Written instruction A:
In the passage about skipping meals, where was the husband's mother living when she would give the speaker that advice?

Source:
His mom ,while living in California ,would always tell me,
"tu no te esperes a que llege armando para comer porque que y si no llega y tu nunca comistes. Tu tienes que ver por ti misma por esos niños, porque para cuidar por ellos tienes que cuidarte a ti misma y nadien lo va hacer por ti si tu no lo haces."
In school, I wouldn't eat throughout.
I'd eat either before or after, it was rarely the times I'd eat school food after elementary.
& even throughout my pregnancies & having had my babies I'd put their needs & everything else before my own that I would loose track of time & by the time I'd snap back to reality it be about the time my husband's mom will be getting out of work & she'll be getting home to help out w/her grandchildren.
Basically eating my breakfast after the world had already had lunch.
So lo que la señora me dije eventually stuck to me, eventually.

Provided entries:
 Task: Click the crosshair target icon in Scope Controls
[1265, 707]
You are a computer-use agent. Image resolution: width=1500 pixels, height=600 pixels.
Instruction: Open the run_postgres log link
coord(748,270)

Written instruction B:
Echo the lines of the entries from the line containing "You are a computer-use" through the end of the entries, and nothing else.

Written solution A:
California

Written solution B:
You are a computer-use agent. Image resolution: width=1500 pixels, height=600 pixels.
Instruction: Open the run_postgres log link
coord(748,270)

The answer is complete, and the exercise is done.